To tackle this, UEC introduces packet spraying, which evenly distributes individual packets across multiple equal-cost paths to maximize bandwidth utilization. This approach causes out-of-order packet arrival at the destination, requiring protocol modifications to handle reordering and reassemble packets into complete messages. However, reassembly introduces overhead, increasing latency and preventing pipelined processing, as the destination must wait for all packets of a flow to arrive.
3. Asterfusion Unlocks the Full Potential of Ultra Ethernet Utilization in Maximizing AI Data Center Efficiency
The UEC has charted a path to improve network utilization with Ultra Ethernet, but as an evolving standard, its implementation depends on vendor innovation. As an early UEC member, Asterfusion has developed cutting-edge technologies to push network utilization to 90% and beyond.
3.1 Flowlet
Flow-based ECMP often leads to load imbalance, while packet spraying introduces latency overhead. Is there a middle ground? Enter flowlet. A flowlet splits a flow into segments based on “idle” time gaps. Within a flowlet, packets are temporally contiguous; between flowlets, significant time gaps exist—far larger than inter-packet gaps within a segment—allowing flowlets to traverse different paths without reordering issues.

In parallel computing, computation and communication alternate, making AI training and inference traffic inherently flowlet-based.

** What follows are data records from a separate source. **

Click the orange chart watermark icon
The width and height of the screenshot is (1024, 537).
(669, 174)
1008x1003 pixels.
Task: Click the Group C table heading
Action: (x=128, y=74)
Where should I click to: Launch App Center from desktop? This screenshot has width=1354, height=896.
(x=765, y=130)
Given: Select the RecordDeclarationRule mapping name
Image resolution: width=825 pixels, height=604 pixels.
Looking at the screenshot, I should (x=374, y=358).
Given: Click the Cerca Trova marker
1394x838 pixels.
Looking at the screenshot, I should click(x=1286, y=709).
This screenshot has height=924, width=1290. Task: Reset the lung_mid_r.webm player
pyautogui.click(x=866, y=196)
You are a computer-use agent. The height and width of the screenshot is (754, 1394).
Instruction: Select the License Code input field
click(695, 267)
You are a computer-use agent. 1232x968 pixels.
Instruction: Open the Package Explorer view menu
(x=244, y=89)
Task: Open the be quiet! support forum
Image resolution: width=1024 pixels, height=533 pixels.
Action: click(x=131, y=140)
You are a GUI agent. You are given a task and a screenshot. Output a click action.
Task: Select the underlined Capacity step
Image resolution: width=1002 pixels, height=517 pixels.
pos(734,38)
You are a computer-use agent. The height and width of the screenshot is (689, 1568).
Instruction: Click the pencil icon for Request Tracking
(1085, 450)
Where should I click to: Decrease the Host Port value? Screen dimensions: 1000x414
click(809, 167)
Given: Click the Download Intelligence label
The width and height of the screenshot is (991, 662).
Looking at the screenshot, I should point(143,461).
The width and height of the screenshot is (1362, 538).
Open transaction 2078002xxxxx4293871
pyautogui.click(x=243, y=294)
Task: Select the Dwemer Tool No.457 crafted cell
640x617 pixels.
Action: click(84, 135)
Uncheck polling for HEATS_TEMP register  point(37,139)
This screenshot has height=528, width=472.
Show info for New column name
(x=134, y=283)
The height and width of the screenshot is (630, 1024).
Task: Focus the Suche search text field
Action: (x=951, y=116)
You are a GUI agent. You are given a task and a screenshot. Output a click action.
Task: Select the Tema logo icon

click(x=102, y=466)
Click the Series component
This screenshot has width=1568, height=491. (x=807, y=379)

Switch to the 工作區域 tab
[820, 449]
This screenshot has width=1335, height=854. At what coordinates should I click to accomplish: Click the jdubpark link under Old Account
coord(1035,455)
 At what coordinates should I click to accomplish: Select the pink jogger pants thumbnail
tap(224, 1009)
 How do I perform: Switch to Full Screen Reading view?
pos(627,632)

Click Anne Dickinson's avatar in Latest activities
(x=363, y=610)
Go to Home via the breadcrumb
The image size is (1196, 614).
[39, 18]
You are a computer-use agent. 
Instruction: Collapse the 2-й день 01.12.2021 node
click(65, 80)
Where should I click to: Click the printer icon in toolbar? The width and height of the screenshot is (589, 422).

During congestion, flowlets can be rerouted to less busy links. In AIDC networks, RDMA flows are persistent (training flows last minutes to hours, inference flows seconds to minutes), while flowlets are short bursts (microseconds to milliseconds). Fine-grained flowlet scheduling optimizes traffic distribution, reducing congestion and boosting utilization.
3.2 INT-Based Routing
Routing protocols traditionally calculate optimal paths using static network data (e.g., OSPF uses bandwidth, BGP uses AS-PATH length). This disconnects routing from real-time load. Asterfusion’s INT-based routing integrates OSPF, BGP, and In-Network Telemetry (INT) to compute multiple paths between node pairs, with path costs based on dynamically measured latency. This enables real-time load-aware routing, fully utilizing available bandwidth.

3.3 WCMP
ECMP evenly distributes packets, flowlets, or flows across paths, ignoring actual path loads.
Asterfusion’s Weighted Cost Multi-Path (WCMP) algorithm uses telemetry-derived latency data to allocate more traffic to lower-latency paths and less to higher-latency ones, ensuring fair utilization. Ideally, total latency across paths equalizes, maximizing bandwidth usage.
4. Conclusion
Asterfusion’s CX864E and other Ultra Ethernet switches leverage Flowlet, INT-Based Routing, and WCMP to elevate AI training and inference network utilization above 90%. This accelerates AI workloads while reducing data center construction and operational costs.
Reference
[1] Ultra Ethernet Consortium, “Ultra Ethernet Introduction” 15th October 2024.
[2] Asterfusion, “Unveiling AI Data Center Network Traffic.”
[3] Asterfusion, “What is Leaf-Spine Architecture and How to Build it?”